• [Work item] Look below for the line that contains "At what coordinates", and write out exactly that line and all remaining lines of the listing, omitting pictures.

# # # # # # #

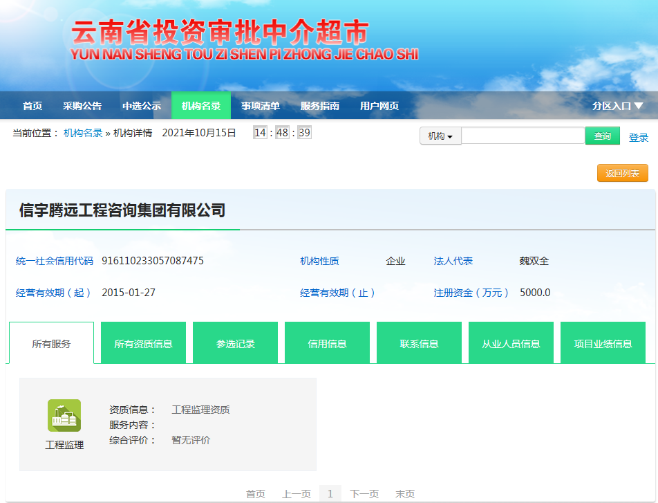Click the orange 返回列表 button

coord(621,173)
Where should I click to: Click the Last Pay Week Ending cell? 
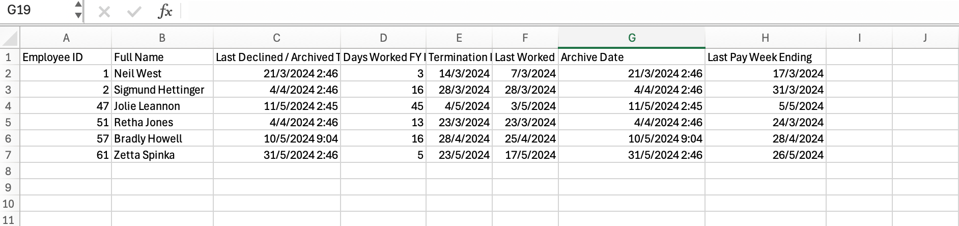pos(765,57)
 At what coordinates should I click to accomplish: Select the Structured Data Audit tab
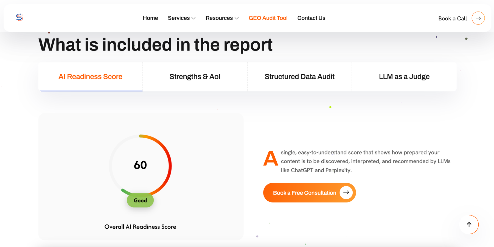pos(299,77)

# # # # # # #

• [Response to the exercise]
 At what coordinates should I click to accomplish: Select the Structured Data Audit tab
pos(299,77)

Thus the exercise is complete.